Investing Made Easy

July 18, 2016

Can investing be easy? How can you become a more informed, savvy investor without learning a lot of extra financial jargon? Investing really doesn’t have to be that hard. Consider following these three simple principles:

Know Yourself

Successful investing starts with knowing yourself: how you like to make decisions, whether you like advice or you like to do it yourself, and what you do when the going gets rough. The first step is to figure out your investing risk tolerance, which is how much of your invested money you’d be willing to risk losing in order to make a profit. Try and quantify that in real dollar amounts, e.g., you have $1,000 to invest, and you’d be willing to risk it going down to $900 (a ten percent loss) in order to have a good shot at ending up with $1,150 (a fifteen percent gain).

Would that change if your investment was $10,000 or $100,000? Are you a conservative, moderate or aggressive investor? Make sure to take a risk tolerance questionnaire like this one to double check your assumptions.
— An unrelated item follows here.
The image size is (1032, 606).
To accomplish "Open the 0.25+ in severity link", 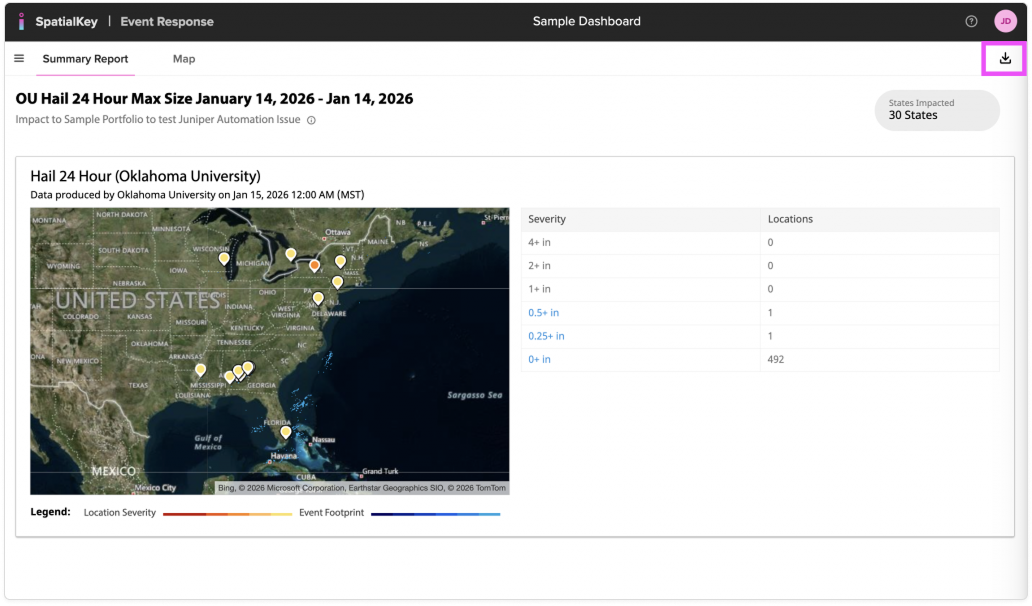I will (546, 336).
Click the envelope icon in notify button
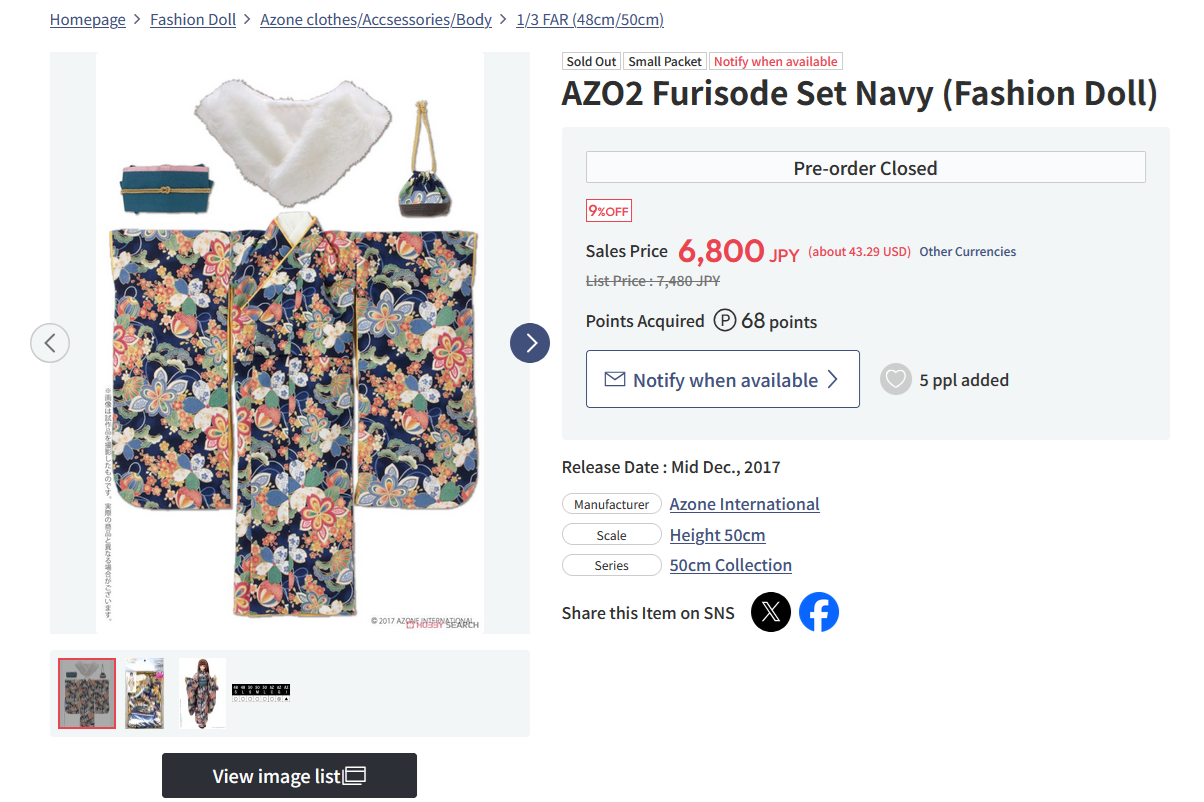 pos(615,380)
The next step is to ask yourself how involved you want to be in the day to day management of your investment portfolio. Are you more of a “hands-on” or a “hands off” type? A hands-on investor is actively involved in designing a portfolio, setting target weights for different types of investments and monitoring/re-balancing the portfolio regularly. A hands-on investor may favor individual stocks or actively managed mutual funds or setting up their own asset allocation (mix of investment types) of index mutual funds. The hands-off investor is looking for a one-stop shopping solution and is more likely to favor pre-mixed portfolios like target date mutual funds or use a robo-advisor to set the strategy and automatically re-balance.

Finally, ask yourself if you like to do it yourself or if you’re the sort of person that likes advice. There are many options for do-it-yourself folks, including low-fee financial services firms where you can invest on your own without an advisor. If you are the type who likes having a coach, consider working with a fee-only CERTIFIED FINANCIAL PLANNER™, professional who is paid only by clients and not by commissions or brokerage fees. Make sure to check your advisor’s background with FINRA or with the SEC if they’re a registered investment advisor.

Set a Clearly Defined Goal

When will you need to use the money? Certain types of investments are better suited to certain time periods due to their levels of risk. If you need access to the funds in less than three years, stick with very low risk investments like savings accounts, money market funds and CDs. A stock fund is no place for your savings for a home down payment!

If you will use the money in three to seven years, consider adding some high quality bonds or bond funds. Adding in stocks makes more sense for goals of seven to ten years or longer, like your retirement account. The longer your time horizon until you need the money, the more you can consider adding stocks and stock mutual funds to your portfolio.

How much do you need your investment to be worth in order to make your goal? That’s called your “investment return.” Take the home down payment scenario: The most important thing is that you don’t lose any money, and your investment return is secondary. However, with a large, far-off target like retirement, you may need to achieve a 6-7% average annual return in order to meet your goals.

Match Investments to Your Goals and Preferences

Your investments should match when you need the money (time horizon), your required growth (required return), your investment risk tolerance and whether you are hands-on or a hands off investor. According to fellow CFP® Kelley Long, choosing investments is a lot like choosing a pizza.  You can customize it to fit your tastes.

For a longer term, aggressive investor, you could consider adding 5 to 10 percent in stocks to a typical portfolio mix (for example, moving to a 70% stocks/30% bonds instead of a 60/40 mix). A more conservative investor would add 5-10% to their bond allocation (a 50/50 mix using the previous example). The bottom line is that with some easy tweaks, you can customize your investment portfolio to suit your tastes.